Once upon a time big military operations were given obscure names so the enemy wouldn’t guess what the plan was. The German plan for the invasion of France in 1940 was called “Fall Gelb” (Case Yellow); the American counter-attack in the Korean War that recovered Seoul was “Operation Chromite”. But then the PR guys got their hands on it.

By the 21st century we were getting dramatic titles like “Desert Storm” (the 1991 Gulf war), and then aspirational ones like “Operation Iraqi Freedom”. So it was only natural, when Saudi Arabia decided to bomb the Houthi rebels who had taken over most of Yemen, to name the operation “Decisive Storm”. That sounds nice and decisive, and stormy too.

And when the Saudi military spokesman, Brig-Gen Ahmed al-Asiri, announced on Tuesday that Saudi Arabia was calling the bombing campaign off after one month and 2,415 bombing sorties, he naturally claimed that it had been a decisive victory. The bombing had destroyed 80 percent of the Houthis’ “transport lines” (colloquially known as “roads”), and they had also knocked out all of the rebels’ ballistic missiles.

_Set task 1_
In the passage about military operation names, what was the German plan for invading France in 1940 called?
This listing has no connection to the passage above.

(Listing of locating words and elements)
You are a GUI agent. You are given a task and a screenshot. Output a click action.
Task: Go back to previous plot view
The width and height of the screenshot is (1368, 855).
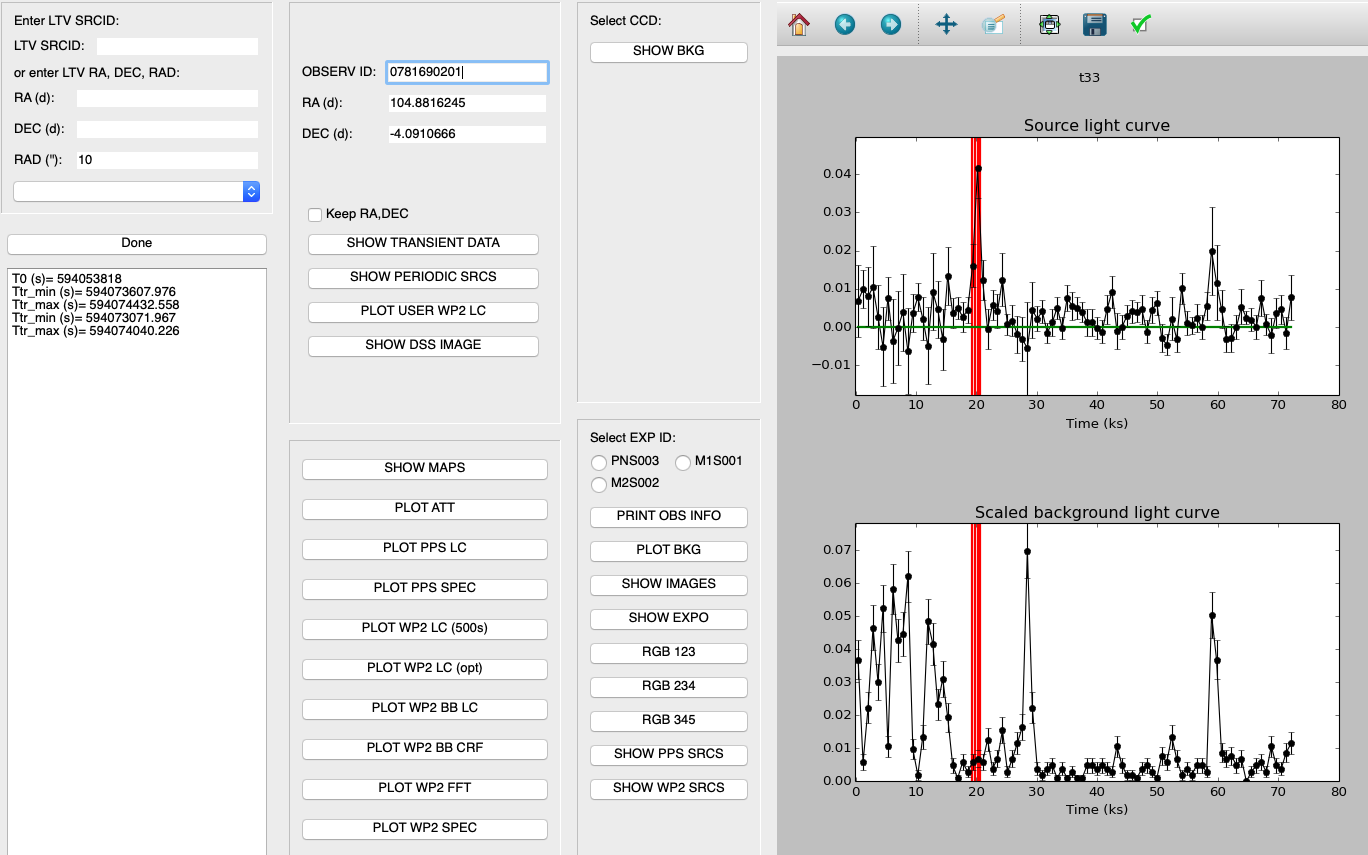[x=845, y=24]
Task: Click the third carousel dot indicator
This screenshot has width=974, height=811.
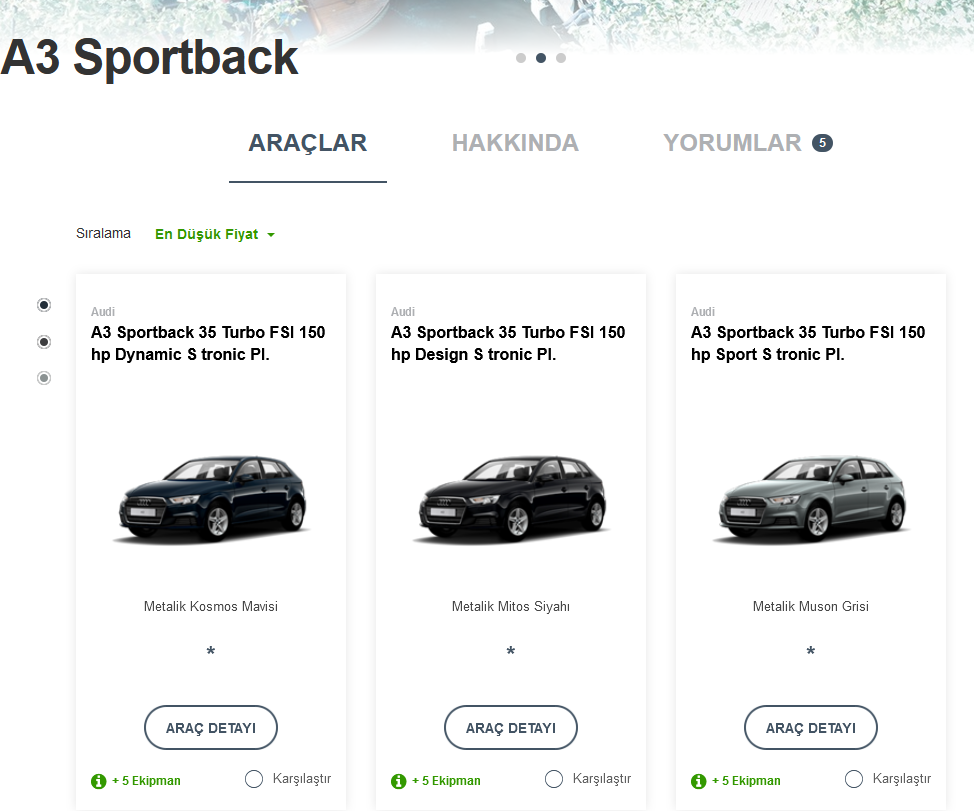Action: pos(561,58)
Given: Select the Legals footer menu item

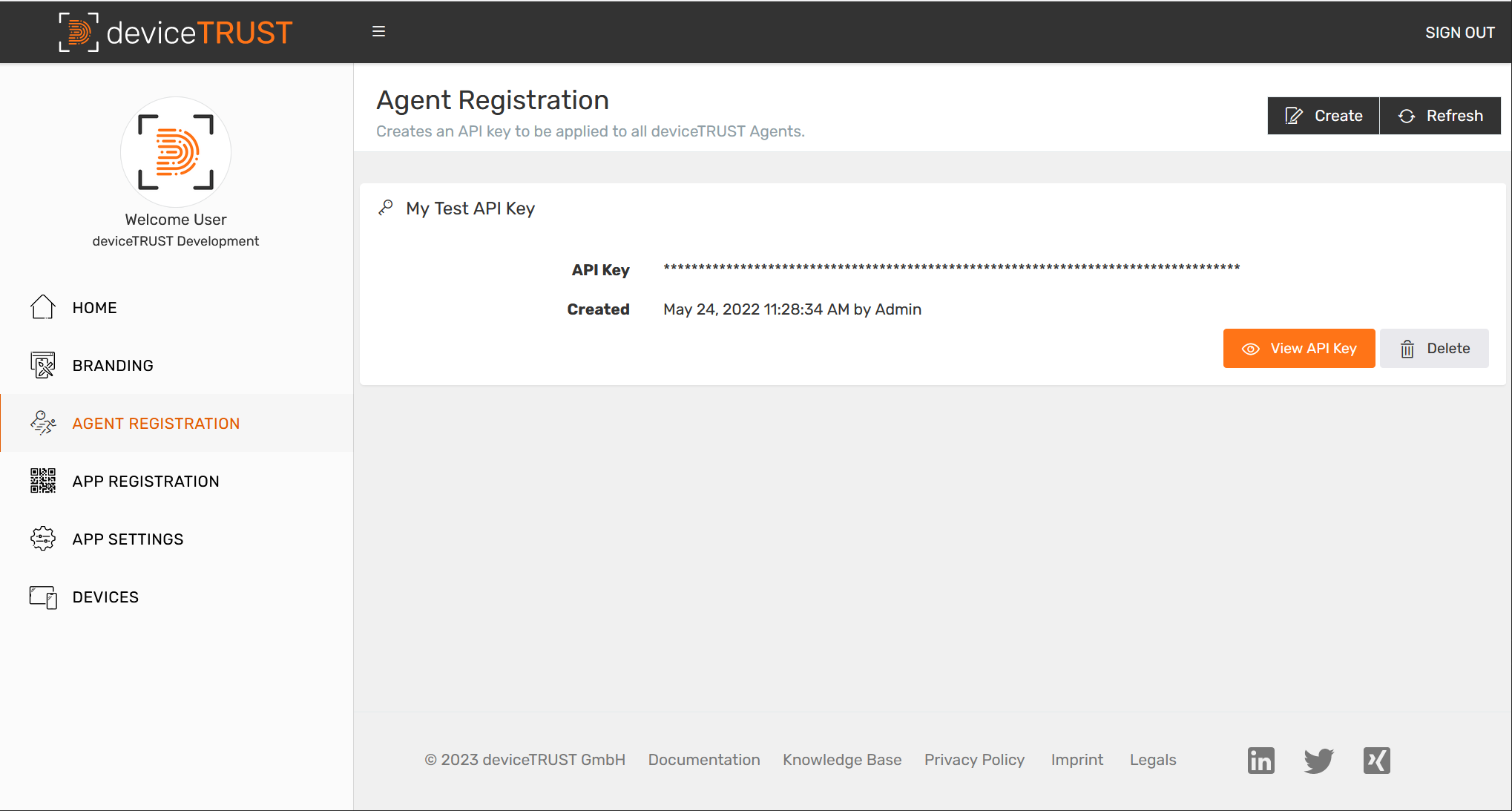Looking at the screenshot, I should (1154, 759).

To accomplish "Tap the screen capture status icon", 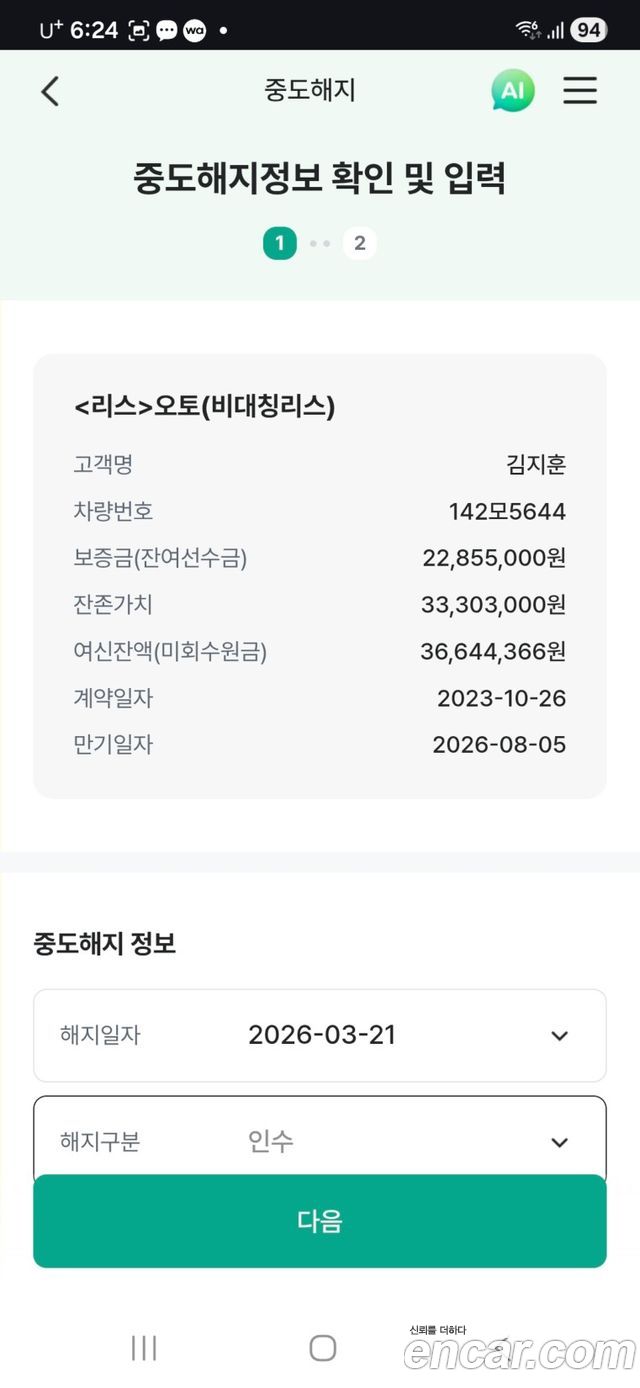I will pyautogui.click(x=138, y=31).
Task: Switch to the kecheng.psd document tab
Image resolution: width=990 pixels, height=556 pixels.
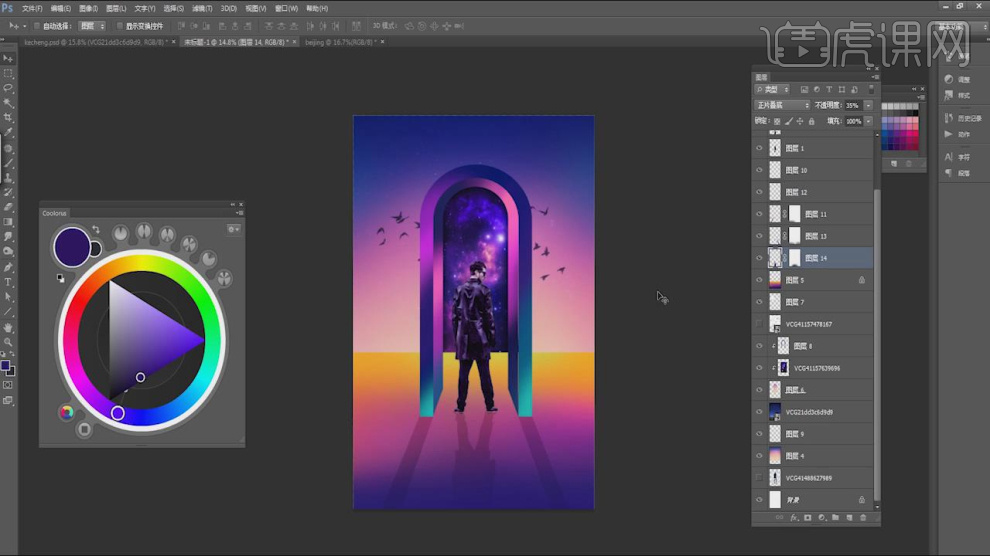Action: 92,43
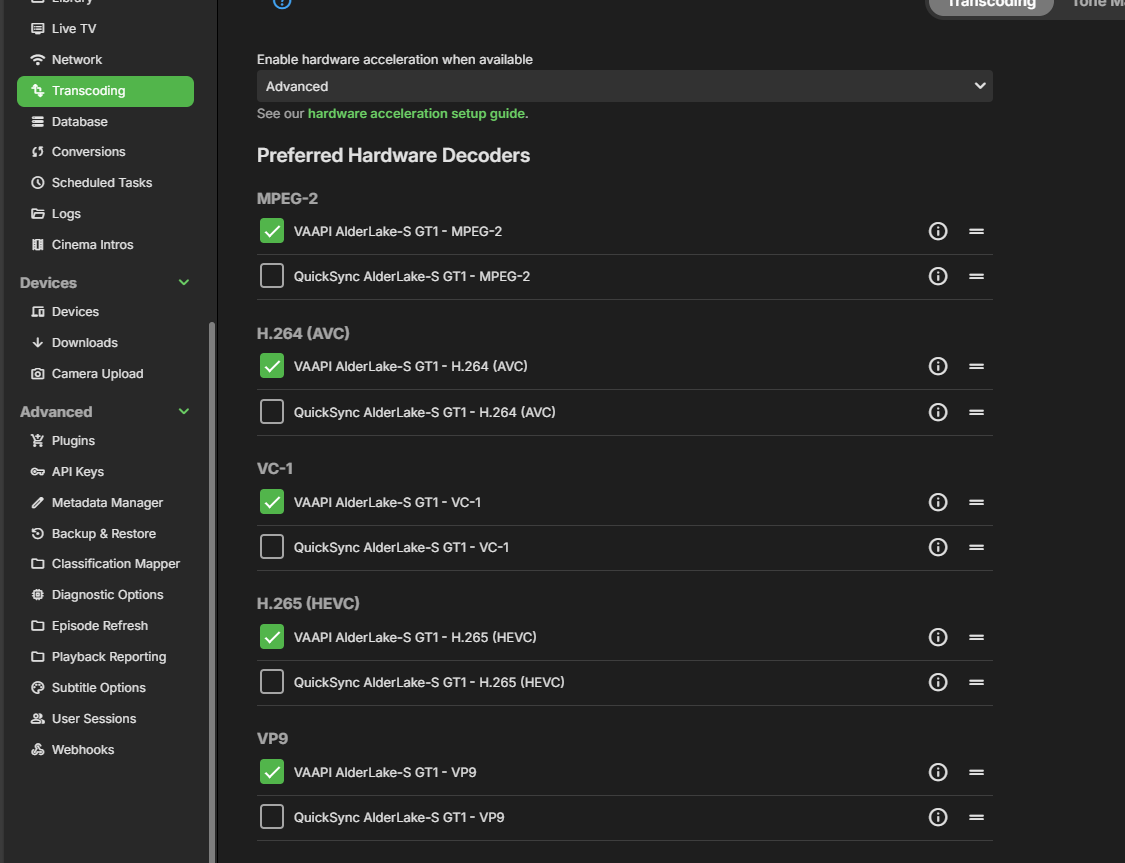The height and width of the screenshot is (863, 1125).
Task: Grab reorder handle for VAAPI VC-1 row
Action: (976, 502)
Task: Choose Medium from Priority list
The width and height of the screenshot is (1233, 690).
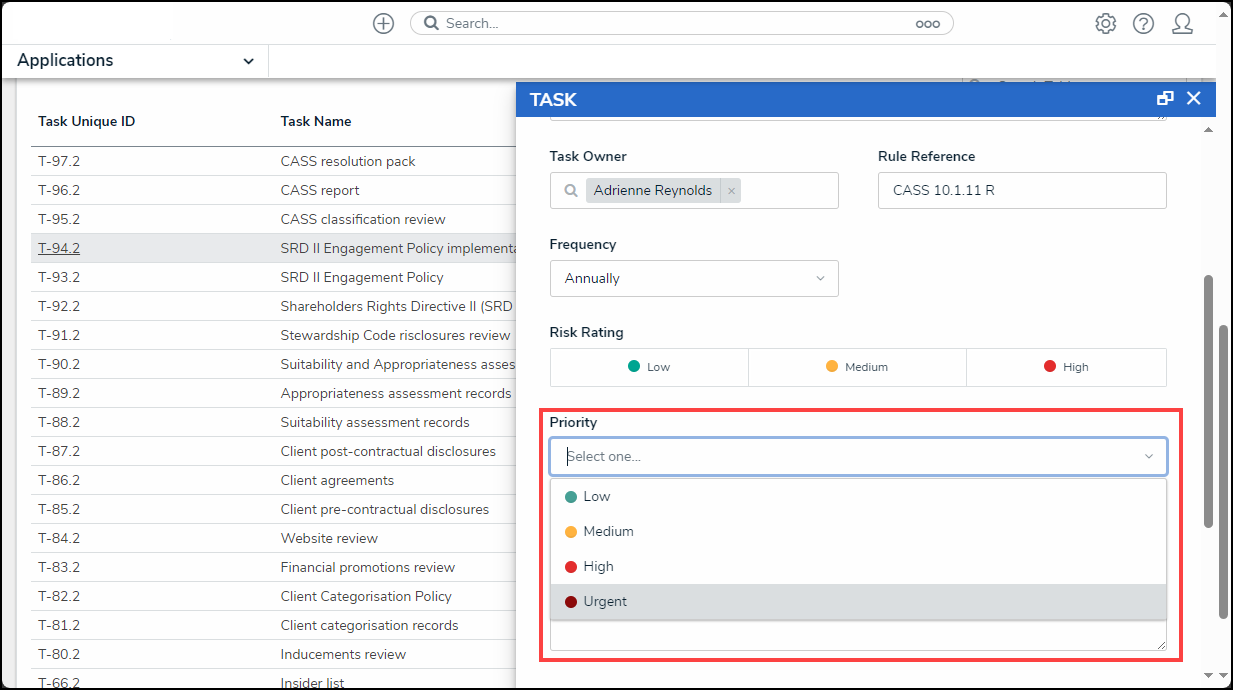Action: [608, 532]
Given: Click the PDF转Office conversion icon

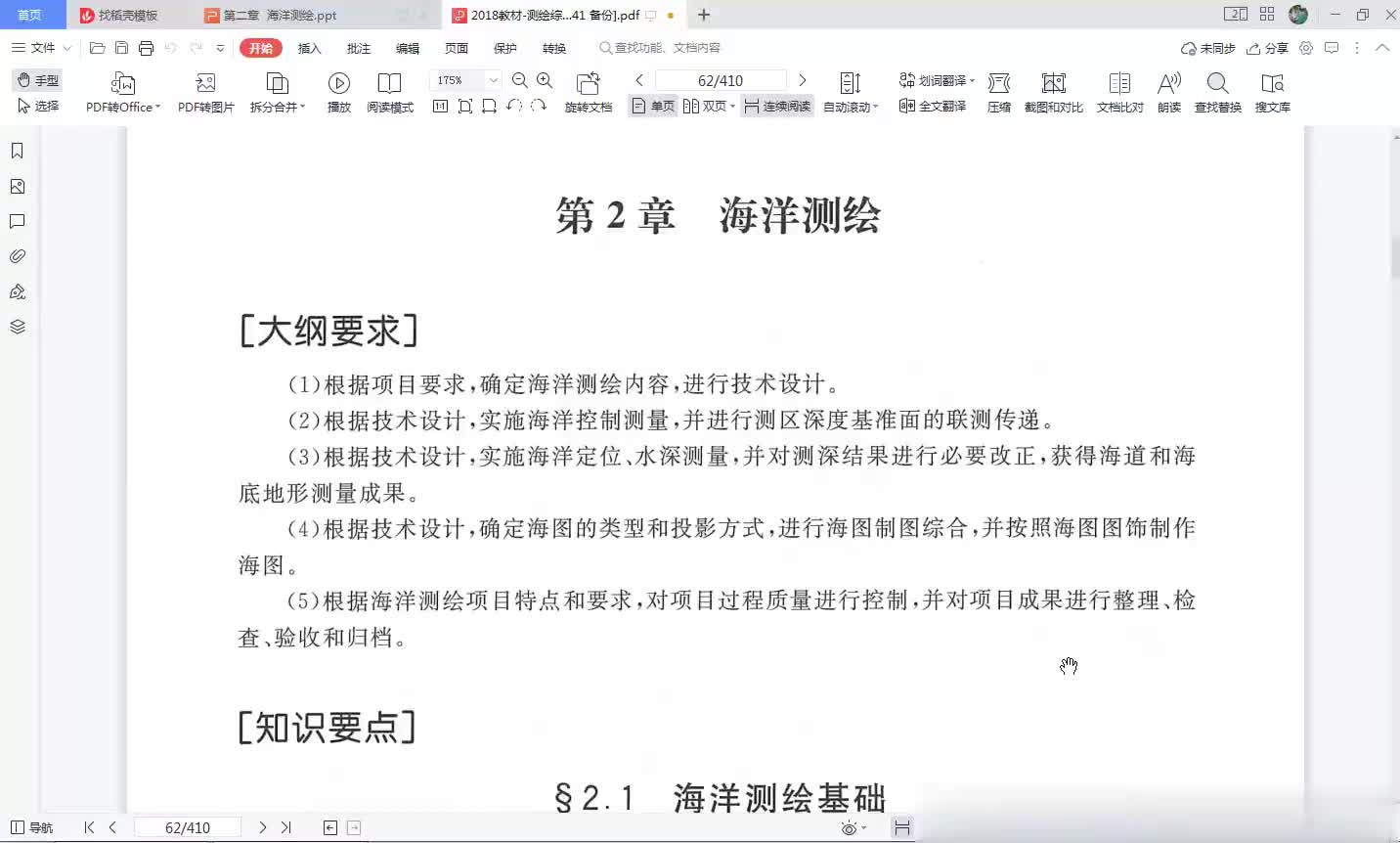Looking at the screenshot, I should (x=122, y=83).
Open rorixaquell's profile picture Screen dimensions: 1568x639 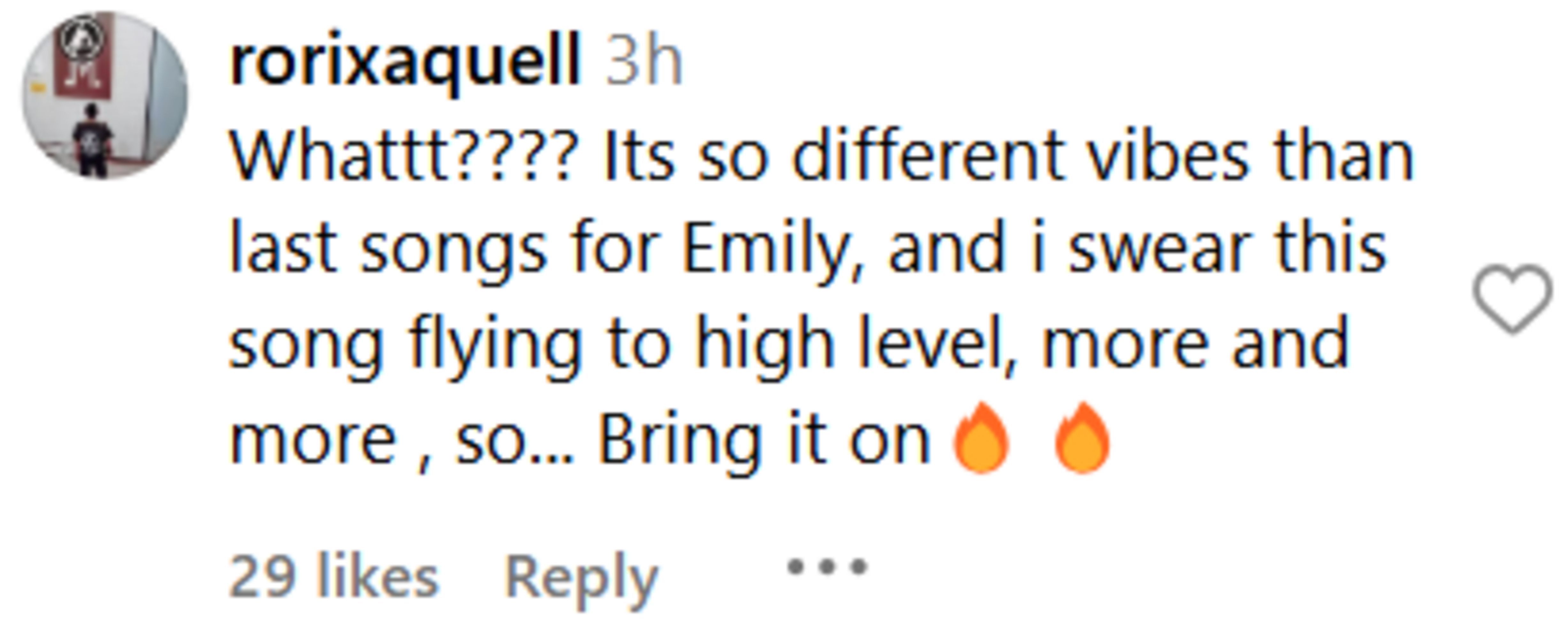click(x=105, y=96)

_Set task 2_
Retype the listing from its first line through the line containing "Looking at the screenshot, I should (1154, 759).", leaving out the pictures.

_Output 1_
"Fall Gelb" (Case Yellow)

_Output 2_
You are a GUI agent. You are given a task and a screenshot. Output a click action.
Task: Go back to previous plot view
The width and height of the screenshot is (1368, 855).
[x=845, y=24]
Task: Click the third carousel dot indicator
This screenshot has width=974, height=811.
Action: pos(561,58)
Given: Select the Legals footer menu item

Looking at the screenshot, I should (1154, 759).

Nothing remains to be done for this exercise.